*Material provided*
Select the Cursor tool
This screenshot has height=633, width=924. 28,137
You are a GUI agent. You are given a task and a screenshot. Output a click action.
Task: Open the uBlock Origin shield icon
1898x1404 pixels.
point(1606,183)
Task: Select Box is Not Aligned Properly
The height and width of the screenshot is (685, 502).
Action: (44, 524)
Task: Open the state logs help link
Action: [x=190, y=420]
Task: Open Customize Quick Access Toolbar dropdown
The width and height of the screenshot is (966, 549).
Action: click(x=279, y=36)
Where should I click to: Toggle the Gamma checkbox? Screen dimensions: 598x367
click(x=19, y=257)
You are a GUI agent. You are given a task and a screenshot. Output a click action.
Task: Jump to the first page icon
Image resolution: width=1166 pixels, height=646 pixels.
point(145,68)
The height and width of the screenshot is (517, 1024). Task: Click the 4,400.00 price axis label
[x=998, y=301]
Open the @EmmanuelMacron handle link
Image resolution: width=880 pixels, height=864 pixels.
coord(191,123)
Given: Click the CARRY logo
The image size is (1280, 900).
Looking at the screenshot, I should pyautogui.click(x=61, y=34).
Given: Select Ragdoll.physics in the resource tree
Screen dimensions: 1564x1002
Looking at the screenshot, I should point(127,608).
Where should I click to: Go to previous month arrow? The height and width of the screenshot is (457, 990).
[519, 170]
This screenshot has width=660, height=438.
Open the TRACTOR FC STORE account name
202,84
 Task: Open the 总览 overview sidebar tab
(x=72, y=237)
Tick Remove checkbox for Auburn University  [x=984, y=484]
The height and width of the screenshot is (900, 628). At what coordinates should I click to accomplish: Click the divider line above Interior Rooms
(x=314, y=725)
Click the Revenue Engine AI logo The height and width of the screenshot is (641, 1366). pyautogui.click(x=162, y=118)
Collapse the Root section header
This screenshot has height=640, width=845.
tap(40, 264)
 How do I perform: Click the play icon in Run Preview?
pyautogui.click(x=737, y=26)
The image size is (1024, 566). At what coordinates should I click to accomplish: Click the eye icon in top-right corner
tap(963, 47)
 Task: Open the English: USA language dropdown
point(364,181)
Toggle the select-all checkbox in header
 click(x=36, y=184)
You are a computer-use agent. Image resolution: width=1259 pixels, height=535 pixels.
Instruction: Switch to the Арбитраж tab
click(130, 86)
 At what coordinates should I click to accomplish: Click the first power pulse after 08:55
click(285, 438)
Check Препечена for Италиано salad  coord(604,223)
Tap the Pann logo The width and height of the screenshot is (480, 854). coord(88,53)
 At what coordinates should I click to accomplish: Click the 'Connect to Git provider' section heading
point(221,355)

*To do*
Take the entries above and write them out again unchanged.

*Solution to this problem*
Select the Cursor tool
This screenshot has height=633, width=924. 28,137
You are a GUI agent. You are given a task and a screenshot. Output a click action.
Task: Open the uBlock Origin shield icon
1898x1404 pixels.
point(1606,183)
Task: Select Box is Not Aligned Properly
The height and width of the screenshot is (685, 502).
Action: (44, 524)
Task: Open the state logs help link
Action: [x=190, y=420]
Task: Open Customize Quick Access Toolbar dropdown
The width and height of the screenshot is (966, 549).
Action: click(x=279, y=36)
Where should I click to: Toggle the Gamma checkbox? Screen dimensions: 598x367
click(x=19, y=257)
You are a GUI agent. You are given a task and a screenshot. Output a click action.
Task: Jump to the first page icon
Image resolution: width=1166 pixels, height=646 pixels.
point(145,68)
The height and width of the screenshot is (517, 1024). Task: Click the 4,400.00 price axis label
[x=998, y=301]
Open the @EmmanuelMacron handle link
Image resolution: width=880 pixels, height=864 pixels.
coord(191,123)
Given: Click the CARRY logo
The image size is (1280, 900).
Looking at the screenshot, I should pyautogui.click(x=61, y=34).
Given: Select Ragdoll.physics in the resource tree
Screen dimensions: 1564x1002
Looking at the screenshot, I should point(127,608).
Where should I click to: Go to previous month arrow? The height and width of the screenshot is (457, 990).
[519, 170]
This screenshot has width=660, height=438.
Open the TRACTOR FC STORE account name
202,84
 Task: Open the 总览 overview sidebar tab
(x=72, y=237)
Tick Remove checkbox for Auburn University  [x=984, y=484]
The height and width of the screenshot is (900, 628). At what coordinates should I click to accomplish: Click the divider line above Interior Rooms
(x=314, y=725)
Click the Revenue Engine AI logo The height and width of the screenshot is (641, 1366). pyautogui.click(x=162, y=118)
Collapse the Root section header
This screenshot has height=640, width=845.
tap(40, 264)
 How do I perform: Click the play icon in Run Preview?
pyautogui.click(x=737, y=26)
The image size is (1024, 566). At what coordinates should I click to accomplish: Click the eye icon in top-right corner
tap(963, 47)
 Task: Open the English: USA language dropdown
point(364,181)
Toggle the select-all checkbox in header
 click(x=36, y=184)
You are a computer-use agent. Image resolution: width=1259 pixels, height=535 pixels.
Instruction: Switch to the Арбитраж tab
click(130, 86)
 At what coordinates should I click to accomplish: Click the first power pulse after 08:55
click(285, 438)
Check Препечена for Италиано salad  coord(604,223)
Tap the Pann logo The width and height of the screenshot is (480, 854). coord(88,53)
 At what coordinates should I click to accomplish: Click the 'Connect to Git provider' section heading
point(221,355)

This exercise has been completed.